Search the entries below for the word "computer" and copy every line where it appears.

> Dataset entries
• • •
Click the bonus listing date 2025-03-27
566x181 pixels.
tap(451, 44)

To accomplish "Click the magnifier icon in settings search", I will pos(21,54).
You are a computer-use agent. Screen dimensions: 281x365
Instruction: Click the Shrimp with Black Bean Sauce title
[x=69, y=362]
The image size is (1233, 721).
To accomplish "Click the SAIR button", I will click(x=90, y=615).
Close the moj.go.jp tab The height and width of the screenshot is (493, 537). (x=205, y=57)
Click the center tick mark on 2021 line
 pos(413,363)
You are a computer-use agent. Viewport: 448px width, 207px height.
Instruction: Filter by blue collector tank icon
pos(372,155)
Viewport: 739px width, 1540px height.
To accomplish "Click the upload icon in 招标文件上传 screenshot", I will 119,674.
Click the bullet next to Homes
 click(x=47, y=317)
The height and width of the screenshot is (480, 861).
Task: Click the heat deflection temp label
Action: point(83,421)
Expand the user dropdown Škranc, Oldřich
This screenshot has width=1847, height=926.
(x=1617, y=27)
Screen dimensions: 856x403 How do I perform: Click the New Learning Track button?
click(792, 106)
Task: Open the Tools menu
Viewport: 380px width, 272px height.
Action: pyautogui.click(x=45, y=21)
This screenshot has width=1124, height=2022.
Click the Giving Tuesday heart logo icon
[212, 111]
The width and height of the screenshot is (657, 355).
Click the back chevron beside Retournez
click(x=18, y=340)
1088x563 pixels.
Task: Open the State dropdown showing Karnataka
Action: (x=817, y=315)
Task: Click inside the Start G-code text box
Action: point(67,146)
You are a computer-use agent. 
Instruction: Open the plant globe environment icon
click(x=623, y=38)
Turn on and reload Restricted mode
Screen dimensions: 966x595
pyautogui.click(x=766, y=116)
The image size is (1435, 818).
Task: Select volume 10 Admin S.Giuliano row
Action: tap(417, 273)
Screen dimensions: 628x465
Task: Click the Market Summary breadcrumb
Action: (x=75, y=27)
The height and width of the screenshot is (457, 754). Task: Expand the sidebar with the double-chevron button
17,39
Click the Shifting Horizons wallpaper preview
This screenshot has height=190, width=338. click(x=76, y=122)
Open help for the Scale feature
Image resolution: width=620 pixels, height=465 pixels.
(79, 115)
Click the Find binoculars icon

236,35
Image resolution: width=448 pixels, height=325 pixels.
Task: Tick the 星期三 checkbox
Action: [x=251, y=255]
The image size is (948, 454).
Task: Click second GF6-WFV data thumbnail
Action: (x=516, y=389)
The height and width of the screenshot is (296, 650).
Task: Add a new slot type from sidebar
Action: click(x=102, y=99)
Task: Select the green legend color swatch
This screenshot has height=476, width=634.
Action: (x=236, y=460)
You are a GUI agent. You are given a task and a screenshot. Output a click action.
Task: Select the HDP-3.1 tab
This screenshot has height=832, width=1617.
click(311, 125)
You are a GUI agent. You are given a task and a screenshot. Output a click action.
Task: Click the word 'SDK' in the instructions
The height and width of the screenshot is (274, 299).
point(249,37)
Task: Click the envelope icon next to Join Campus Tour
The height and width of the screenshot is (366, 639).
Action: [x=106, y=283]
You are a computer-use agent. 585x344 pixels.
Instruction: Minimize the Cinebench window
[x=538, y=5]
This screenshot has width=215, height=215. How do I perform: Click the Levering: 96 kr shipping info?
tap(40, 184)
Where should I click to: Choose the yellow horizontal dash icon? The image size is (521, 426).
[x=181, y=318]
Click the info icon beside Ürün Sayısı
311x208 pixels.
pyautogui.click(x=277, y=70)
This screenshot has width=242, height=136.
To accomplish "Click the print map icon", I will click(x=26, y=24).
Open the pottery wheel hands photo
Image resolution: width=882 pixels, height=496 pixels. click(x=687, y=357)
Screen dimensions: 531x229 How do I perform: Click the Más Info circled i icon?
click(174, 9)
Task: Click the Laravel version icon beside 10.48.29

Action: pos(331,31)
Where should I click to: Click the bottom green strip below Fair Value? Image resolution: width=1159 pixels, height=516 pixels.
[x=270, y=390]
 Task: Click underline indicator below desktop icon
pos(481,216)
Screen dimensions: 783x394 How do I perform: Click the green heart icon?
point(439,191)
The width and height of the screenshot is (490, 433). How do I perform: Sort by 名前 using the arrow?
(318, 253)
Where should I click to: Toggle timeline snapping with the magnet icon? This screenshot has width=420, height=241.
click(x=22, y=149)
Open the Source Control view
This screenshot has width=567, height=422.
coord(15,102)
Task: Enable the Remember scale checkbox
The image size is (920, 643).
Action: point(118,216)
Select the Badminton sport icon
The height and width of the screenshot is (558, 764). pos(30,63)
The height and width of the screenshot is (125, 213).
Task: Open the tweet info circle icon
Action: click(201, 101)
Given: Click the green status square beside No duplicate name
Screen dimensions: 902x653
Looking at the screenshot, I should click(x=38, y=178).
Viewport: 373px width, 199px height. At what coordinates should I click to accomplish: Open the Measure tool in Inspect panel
• • •
> Finished exercise
You are a computer-use agent. Screen dimensions: 281x365
You are a computer-use agent. Viewport: 448px width, 207px height.
You are a computer-use agent. 
You are a computer-use agent. 585x344 pixels.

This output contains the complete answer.